Textauszug »
- - - -
Für einen gemeinnützigen Verein als Bildungsträger ist es essenziell, das Risikomanagement im Entwicklungsprozess gut zu steuern, um ein qualitativ hochwertiges und zugleich wirtschaftlich tragfähiges Konzept zu entwickeln. Es gab nicht die große Hürde, sondern wir meisterten einen längeren Hürdenlauf.
Gab es am Anfang auch einen rein lokalen Ansatz?
Ja, 2015 gab es zunächst einen regionalen Ansatz. Dieser beruhte auf den vorhergehenden Erfahrungen und hatte individuelle Anpassungslehrgänge im Fokus. Die Fallzahlen waren jedoch gering und die sich aus den behördlichen Defizitbescheiden ergebenden individuellen Maßnahmen gingen vielfach am Bedarf der Betroffenen vorbei.
Wie werden Interessierte, die neu in Deutschland sind, auf Ihr Angebot aufmerksam?
Mittlerweile ist unser Angebot in der Community bekannt. Die Zugewanderten sind in ihren Kreisen gut vernetzt, in Deutschland und mit Kontakten in die Heimatländer. Dazu kommt ein wachsender Bekanntheitsgrad unseres Angebotes in den Apotheken vor Ort.
Wer sind Ihre wichtigsten Partner, damit die Rahmenbedingungen stimmen?
Wichtig sind für uns die Apotheken vor Ort, da sie einen Arbeitsplatz und somit das Ankommen in Deutschland ermöglichen. Hier ist der Beratungsbedarf groß und wir helfen mit unserer Expertise gern. Unser Angebot ist kostenfrei. Dank der AZAV-Zertifizierung übernehmen die Jobcenter und Agenturen für Arbeit die gesamten Kursgebühren, Reisekosten und Hotelübernachtungen während der vier Präsenzwochen in Osnabrück.
- - - -
Zu prüfende Daten »
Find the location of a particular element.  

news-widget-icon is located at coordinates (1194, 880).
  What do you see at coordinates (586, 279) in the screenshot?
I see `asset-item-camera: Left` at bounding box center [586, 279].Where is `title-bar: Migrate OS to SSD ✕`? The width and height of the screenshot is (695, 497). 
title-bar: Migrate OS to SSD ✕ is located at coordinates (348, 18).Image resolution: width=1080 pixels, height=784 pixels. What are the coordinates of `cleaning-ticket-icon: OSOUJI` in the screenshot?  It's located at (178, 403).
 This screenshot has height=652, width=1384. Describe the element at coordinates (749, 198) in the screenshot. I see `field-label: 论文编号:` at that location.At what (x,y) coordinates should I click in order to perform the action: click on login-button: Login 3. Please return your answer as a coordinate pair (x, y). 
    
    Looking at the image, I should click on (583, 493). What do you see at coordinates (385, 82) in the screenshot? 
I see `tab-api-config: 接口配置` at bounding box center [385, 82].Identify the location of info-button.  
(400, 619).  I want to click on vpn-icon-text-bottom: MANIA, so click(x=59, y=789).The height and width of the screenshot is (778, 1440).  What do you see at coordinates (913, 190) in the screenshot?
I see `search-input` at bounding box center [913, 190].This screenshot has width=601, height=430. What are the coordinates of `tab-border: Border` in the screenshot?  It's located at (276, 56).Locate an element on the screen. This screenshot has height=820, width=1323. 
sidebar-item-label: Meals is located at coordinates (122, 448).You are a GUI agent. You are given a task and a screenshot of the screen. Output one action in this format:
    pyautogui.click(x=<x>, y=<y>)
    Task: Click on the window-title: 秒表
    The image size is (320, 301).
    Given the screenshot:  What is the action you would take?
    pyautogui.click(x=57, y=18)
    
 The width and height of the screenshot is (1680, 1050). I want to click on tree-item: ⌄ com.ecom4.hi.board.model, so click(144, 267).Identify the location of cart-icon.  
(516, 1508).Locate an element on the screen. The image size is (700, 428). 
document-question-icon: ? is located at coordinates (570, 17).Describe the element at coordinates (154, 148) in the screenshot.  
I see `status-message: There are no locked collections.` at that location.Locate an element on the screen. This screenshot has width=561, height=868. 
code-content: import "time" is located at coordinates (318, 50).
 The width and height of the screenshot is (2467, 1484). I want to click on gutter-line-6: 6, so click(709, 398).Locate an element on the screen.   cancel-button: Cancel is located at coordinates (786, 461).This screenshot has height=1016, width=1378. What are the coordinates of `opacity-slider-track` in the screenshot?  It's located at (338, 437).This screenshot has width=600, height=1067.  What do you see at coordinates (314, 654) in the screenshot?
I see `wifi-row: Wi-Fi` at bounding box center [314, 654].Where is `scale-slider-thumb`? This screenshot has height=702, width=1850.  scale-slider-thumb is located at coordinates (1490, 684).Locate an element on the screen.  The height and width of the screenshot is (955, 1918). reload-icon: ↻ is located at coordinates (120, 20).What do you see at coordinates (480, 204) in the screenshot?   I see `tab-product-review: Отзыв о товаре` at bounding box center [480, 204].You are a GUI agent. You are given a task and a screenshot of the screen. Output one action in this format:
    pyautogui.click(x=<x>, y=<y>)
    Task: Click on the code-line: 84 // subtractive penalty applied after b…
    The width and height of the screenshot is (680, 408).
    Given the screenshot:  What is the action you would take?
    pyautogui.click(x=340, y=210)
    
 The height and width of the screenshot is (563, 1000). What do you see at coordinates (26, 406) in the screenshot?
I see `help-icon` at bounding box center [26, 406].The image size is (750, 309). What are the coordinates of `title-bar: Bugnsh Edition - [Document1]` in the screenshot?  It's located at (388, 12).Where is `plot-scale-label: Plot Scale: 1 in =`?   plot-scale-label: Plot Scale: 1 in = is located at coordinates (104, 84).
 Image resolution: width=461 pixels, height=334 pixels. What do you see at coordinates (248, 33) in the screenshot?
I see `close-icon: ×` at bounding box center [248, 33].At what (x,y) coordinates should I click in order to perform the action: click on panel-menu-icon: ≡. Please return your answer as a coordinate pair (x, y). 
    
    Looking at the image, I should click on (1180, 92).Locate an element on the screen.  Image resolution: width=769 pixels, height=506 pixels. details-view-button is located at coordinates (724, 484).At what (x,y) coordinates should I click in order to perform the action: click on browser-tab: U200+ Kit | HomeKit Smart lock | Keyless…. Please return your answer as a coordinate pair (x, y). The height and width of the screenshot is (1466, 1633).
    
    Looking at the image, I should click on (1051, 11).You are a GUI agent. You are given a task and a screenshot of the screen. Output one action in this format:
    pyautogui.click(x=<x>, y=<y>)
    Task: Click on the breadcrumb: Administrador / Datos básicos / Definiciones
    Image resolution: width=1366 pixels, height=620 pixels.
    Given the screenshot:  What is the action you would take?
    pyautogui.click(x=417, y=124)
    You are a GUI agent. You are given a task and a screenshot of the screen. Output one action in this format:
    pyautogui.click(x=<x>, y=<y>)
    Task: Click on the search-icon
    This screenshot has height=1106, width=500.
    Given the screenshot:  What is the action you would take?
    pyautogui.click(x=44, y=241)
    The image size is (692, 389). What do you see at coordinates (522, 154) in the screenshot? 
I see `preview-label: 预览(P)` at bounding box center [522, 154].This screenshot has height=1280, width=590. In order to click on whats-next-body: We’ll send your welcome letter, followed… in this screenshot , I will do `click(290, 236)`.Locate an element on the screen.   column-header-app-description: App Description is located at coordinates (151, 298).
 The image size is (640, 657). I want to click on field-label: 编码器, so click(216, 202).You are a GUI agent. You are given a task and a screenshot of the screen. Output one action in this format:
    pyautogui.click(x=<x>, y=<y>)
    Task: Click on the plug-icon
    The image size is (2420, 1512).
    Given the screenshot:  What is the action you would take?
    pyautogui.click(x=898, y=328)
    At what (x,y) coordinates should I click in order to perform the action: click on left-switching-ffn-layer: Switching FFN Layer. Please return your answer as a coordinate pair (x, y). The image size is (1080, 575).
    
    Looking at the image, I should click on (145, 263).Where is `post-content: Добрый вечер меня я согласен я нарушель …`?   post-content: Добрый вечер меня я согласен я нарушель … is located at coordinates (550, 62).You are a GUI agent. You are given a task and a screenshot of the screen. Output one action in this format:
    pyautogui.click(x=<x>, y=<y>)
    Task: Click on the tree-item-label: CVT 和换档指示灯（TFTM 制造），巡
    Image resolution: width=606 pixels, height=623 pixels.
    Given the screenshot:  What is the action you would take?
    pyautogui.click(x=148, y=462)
- - - -
Ziel der Aufgabe »
Zähle alle Kosten auf, die laut Textauszug die Jobcenter und Agenturen für Arbeit übernehmen. Die Zeilen spielen hierfür keine Rolle.

Antwortfeld »
- die gesamten Kursgebühren
- Reisekosten
- Hotelübernachtungen während der vier Präsenzwochen in Osnabrück